__What to do__: Retype all of the entries that appear below, keeping them exactly as they are.

__Material to process__:
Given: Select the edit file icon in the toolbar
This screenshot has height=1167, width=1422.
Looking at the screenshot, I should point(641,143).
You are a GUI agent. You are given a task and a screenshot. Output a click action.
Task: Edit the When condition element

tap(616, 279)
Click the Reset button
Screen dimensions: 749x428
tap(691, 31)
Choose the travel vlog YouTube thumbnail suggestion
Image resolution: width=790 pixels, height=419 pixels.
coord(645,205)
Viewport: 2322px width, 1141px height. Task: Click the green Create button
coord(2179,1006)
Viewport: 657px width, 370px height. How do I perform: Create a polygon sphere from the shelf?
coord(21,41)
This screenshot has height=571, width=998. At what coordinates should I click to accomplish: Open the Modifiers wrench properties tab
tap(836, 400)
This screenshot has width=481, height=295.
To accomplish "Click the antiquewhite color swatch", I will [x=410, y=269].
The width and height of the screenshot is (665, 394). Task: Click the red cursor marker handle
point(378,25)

__Result of this task__:
Given: Select the edit file icon in the toolbar
This screenshot has height=1167, width=1422.
Looking at the screenshot, I should point(641,143).
You are a GUI agent. You are given a task and a screenshot. Output a click action.
Task: Edit the When condition element

tap(616, 279)
Click the Reset button
Screen dimensions: 749x428
tap(691, 31)
Choose the travel vlog YouTube thumbnail suggestion
Image resolution: width=790 pixels, height=419 pixels.
coord(645,205)
Viewport: 2322px width, 1141px height. Task: Click the green Create button
coord(2179,1006)
Viewport: 657px width, 370px height. How do I perform: Create a polygon sphere from the shelf?
coord(21,41)
This screenshot has height=571, width=998. At what coordinates should I click to accomplish: Open the Modifiers wrench properties tab
tap(836, 400)
This screenshot has width=481, height=295.
To accomplish "Click the antiquewhite color swatch", I will [x=410, y=269].
The width and height of the screenshot is (665, 394). Task: Click the red cursor marker handle
point(378,25)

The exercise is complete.